# Longest increasing subsequence
1.  any letter can be chosen or not, so the total possibility is 2<sup>N</sup>. Brute force is not a good idea
2. to use dynamic programming, the key is to find an optimal value function, typically with the help of intermediate variables
3. for arr[0, 1, ...N-1], define L[i], so that L[i] is the lis of arr[0, 1, ...i]. Because arr[i] is the last item, the optimal value function is easy to be calculated. L[i] = max(L[j] + 1) with condition j < i, and arr[i] > arr[j]. 

Assume arr = [3, 1, 4, 2, 3], then
1. L[0] = 1, {3}
2. L[1] = 1, {1}
3. L[2] = 2, {1, 4}
4. L[3] = 2, {1, 2}
5. L[4] = 3, {1, 2, 3}

Details:
1. Line 1 and 2 is straightforward. Line 3: L[2]= l[0] + 1, then L[2] = L[1] + 1 since 4 is larger than 3 and 1. In other words it will be calculated twice but ended up with the same number
2. Line 4: since the only smaller number than 2 is 1, then L[3] = L[1] + 1
3. Line 5: 3 is larger than 1 and 2 so L[3] will be calculated twice.
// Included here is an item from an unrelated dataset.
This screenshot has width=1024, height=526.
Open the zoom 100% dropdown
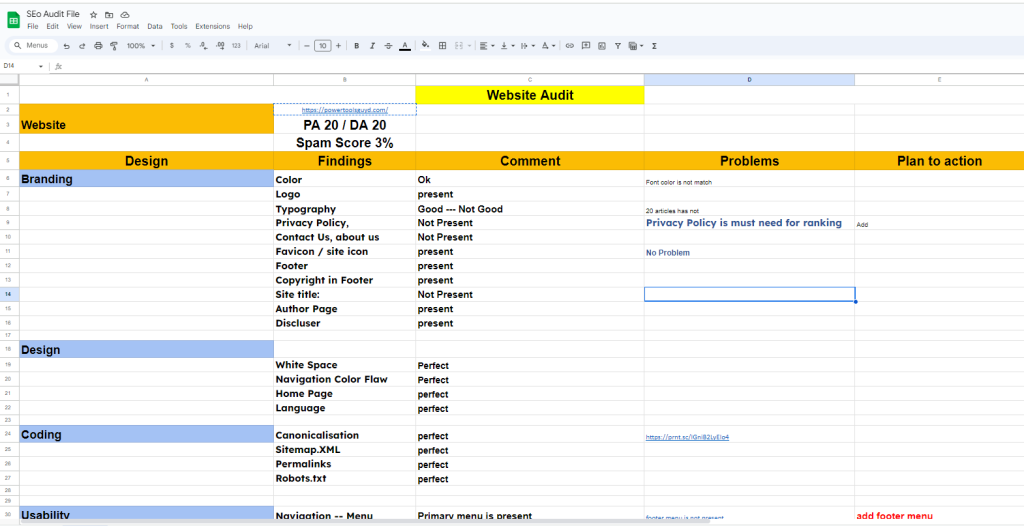(140, 46)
L[4] = L[2] + 1, then overwritten by L[4] = L[3] +1

Conclusions:
The above algorithm will be N<sup>2</sup> due to the inner loop. We could find new ways for binary search to get O(nlogn)

In [9]:
# O(N^2)
def lis(arr):
    length = len(arr)
    inter_arr = [1] * length
    for i in range(1, length):
        for j in range(0, i):
            if arr[i] > arr[j] and inter_arr[i] < inter_arr[j] + 1:
                inter_arr[i] = inter_arr[j] + 1
    return inter_arr

arr = [1, 3, 5, 6, 1, 4, 2, 3, 7, 8]
lis(arr)

[1, 2, 3, 4, 1, 3, 2, 3, 5, 6]

In order to reach O(nlogn), we will need to have a special array that
1) It holds some dynamic information which will be constantly updated
2) The array is sorted so that we can do binary search

Let M[j-1] to represent the position in arr, which is the smallest number of length j (or LIS)
Think about two example

seq = [10, 20, 30] ==> M = [0, 1, 2], P = [None, 0, 1]

seq = [10, 20, 30, 1, 2] ==>M = [3, 4, 2, None, None, P = [None, 0, 1, None, 3]

seq = [10, 20, 30, 1, 2, 5] ==>M = [3, 4, 5, None, None, None], P = [None, 0, 1, None, 3, 4]

seq = [10, 20, 30, 1, 2, 40] ==> M = [3, 4, 2, 5, None, None], P = [None, 0, 1, None, 3, 2]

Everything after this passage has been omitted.